Requirement:
Among the entries below, count the lines where the string "screenshot" occurs, and give only the number.

(Dataset records)
_ _ _ _

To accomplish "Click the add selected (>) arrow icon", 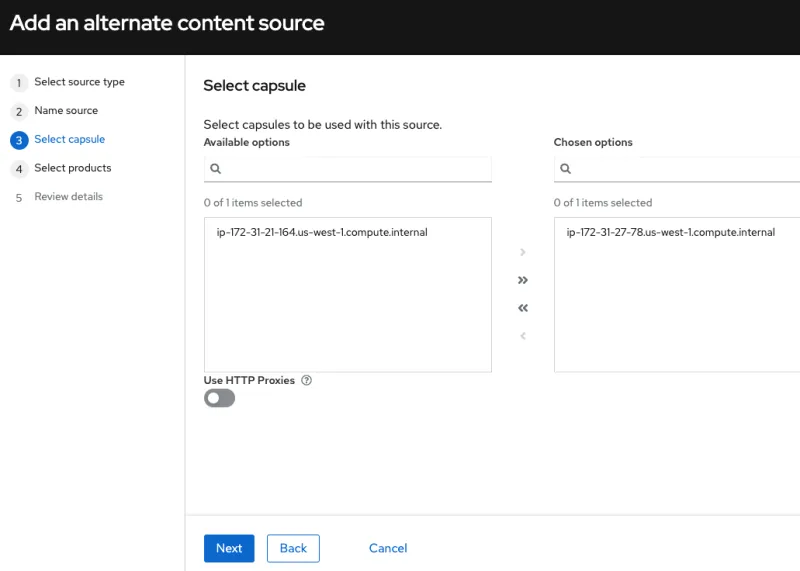I will (x=523, y=252).
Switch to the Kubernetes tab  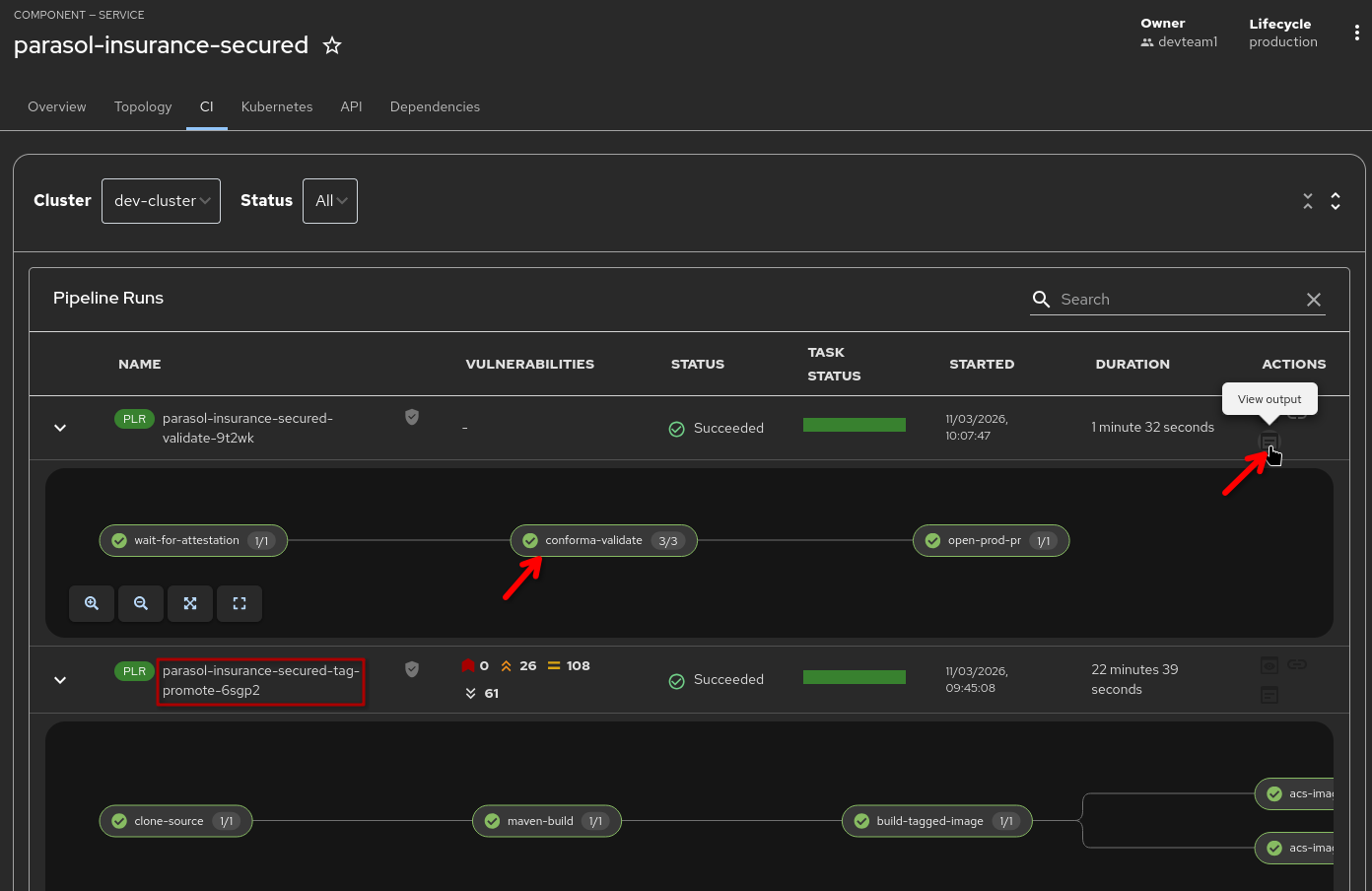[x=276, y=106]
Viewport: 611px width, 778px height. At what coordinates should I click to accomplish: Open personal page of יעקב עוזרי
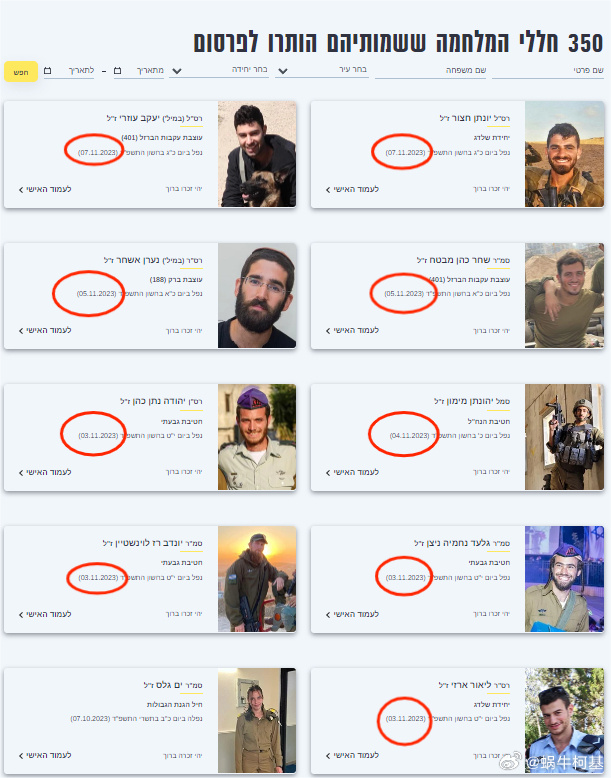pos(45,189)

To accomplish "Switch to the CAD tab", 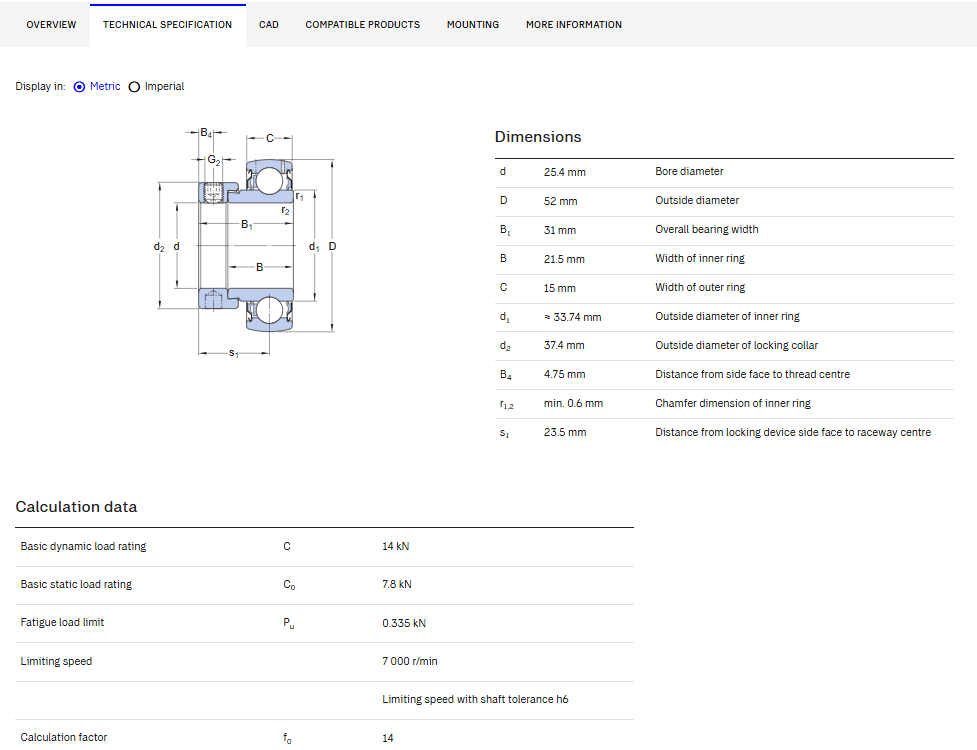I will [269, 25].
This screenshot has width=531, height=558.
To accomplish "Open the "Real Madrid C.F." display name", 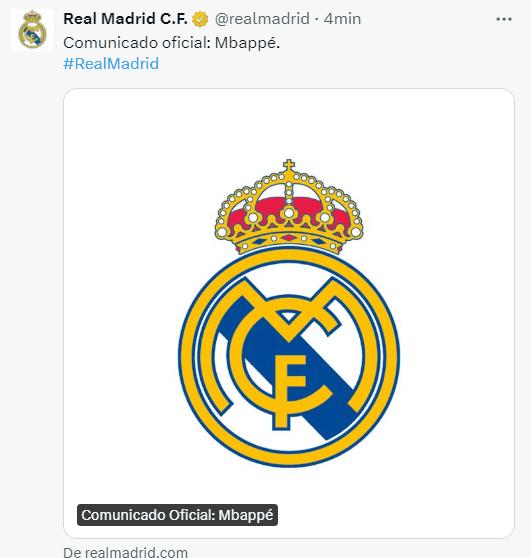I will click(125, 19).
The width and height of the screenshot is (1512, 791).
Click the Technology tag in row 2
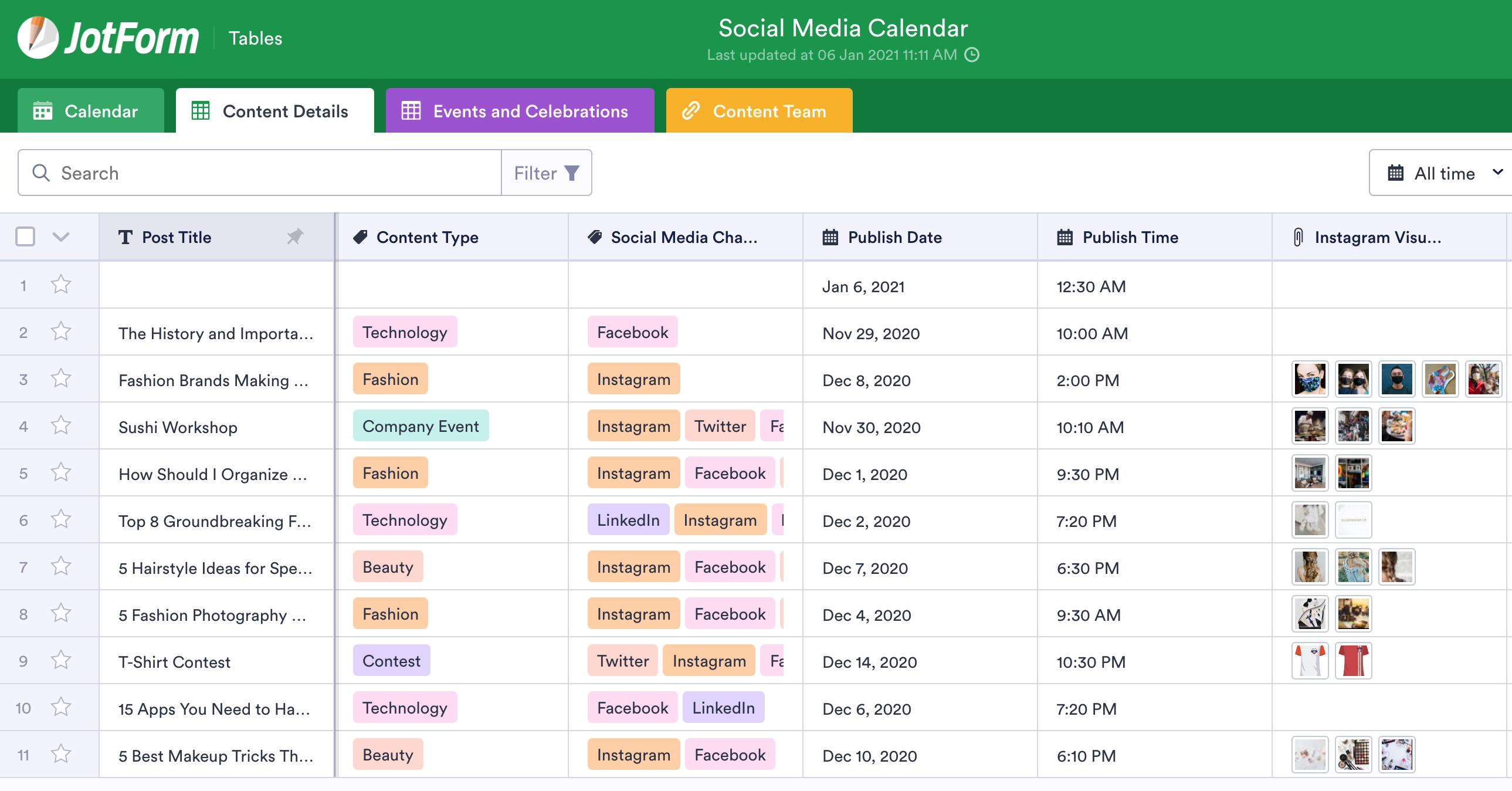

_ _ _ _

Task result:
2